[[ Given records open ]]

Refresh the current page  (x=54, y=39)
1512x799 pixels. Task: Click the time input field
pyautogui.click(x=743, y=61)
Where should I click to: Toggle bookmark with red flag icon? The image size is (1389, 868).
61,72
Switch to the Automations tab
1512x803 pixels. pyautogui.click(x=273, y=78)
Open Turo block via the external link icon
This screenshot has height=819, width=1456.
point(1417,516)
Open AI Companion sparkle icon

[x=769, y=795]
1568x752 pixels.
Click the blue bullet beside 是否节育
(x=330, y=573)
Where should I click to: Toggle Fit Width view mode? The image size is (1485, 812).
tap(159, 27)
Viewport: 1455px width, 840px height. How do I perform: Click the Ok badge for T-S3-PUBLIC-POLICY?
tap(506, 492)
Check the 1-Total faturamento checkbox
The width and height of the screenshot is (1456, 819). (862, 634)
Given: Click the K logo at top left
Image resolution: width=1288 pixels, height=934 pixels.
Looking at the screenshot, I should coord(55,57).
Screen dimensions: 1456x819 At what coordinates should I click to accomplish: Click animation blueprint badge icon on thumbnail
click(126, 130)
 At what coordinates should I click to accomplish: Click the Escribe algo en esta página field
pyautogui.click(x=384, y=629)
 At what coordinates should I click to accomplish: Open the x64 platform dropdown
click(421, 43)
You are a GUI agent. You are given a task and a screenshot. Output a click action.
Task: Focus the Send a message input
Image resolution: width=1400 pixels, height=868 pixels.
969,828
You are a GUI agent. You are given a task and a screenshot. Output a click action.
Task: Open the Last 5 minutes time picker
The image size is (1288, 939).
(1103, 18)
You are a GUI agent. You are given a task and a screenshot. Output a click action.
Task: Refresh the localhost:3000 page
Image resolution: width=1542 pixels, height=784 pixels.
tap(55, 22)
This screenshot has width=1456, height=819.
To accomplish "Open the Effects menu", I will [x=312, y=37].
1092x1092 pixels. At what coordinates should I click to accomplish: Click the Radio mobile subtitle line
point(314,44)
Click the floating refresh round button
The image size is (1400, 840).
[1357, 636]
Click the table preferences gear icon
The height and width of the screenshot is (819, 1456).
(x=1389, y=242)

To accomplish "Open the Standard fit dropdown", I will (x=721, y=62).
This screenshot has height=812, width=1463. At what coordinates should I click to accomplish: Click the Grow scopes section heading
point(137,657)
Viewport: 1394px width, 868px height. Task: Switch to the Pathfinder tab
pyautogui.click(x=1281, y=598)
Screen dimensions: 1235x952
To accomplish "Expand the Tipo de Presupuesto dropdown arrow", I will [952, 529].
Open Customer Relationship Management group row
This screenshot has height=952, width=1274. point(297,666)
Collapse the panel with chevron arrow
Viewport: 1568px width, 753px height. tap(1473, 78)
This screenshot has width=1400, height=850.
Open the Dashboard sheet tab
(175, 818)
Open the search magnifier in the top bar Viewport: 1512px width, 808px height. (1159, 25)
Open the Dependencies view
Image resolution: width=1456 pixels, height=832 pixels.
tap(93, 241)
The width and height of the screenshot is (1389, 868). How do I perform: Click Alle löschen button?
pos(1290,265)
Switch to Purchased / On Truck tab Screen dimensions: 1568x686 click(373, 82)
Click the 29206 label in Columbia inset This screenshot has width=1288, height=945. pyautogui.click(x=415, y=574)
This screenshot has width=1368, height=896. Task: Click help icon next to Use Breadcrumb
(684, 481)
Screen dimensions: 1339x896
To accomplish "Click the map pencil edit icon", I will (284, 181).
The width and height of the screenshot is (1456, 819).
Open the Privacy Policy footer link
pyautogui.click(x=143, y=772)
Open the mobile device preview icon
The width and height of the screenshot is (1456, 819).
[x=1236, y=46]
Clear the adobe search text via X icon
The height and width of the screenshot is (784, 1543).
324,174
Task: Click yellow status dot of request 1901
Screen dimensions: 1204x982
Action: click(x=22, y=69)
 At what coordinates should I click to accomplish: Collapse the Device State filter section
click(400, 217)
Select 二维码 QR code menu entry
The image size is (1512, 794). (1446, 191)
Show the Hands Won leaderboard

[[ Given records closed ]]

Show every line from the entries above in which the word "will" appears.

To accomplish "Open the Effects menu", I will [x=312, y=37].
To accomplish "Open the Standard fit dropdown", I will (x=721, y=62).
To accomplish "Expand the Tipo de Presupuesto dropdown arrow", I will [952, 529].
To accomplish "Click the map pencil edit icon", I will (284, 181).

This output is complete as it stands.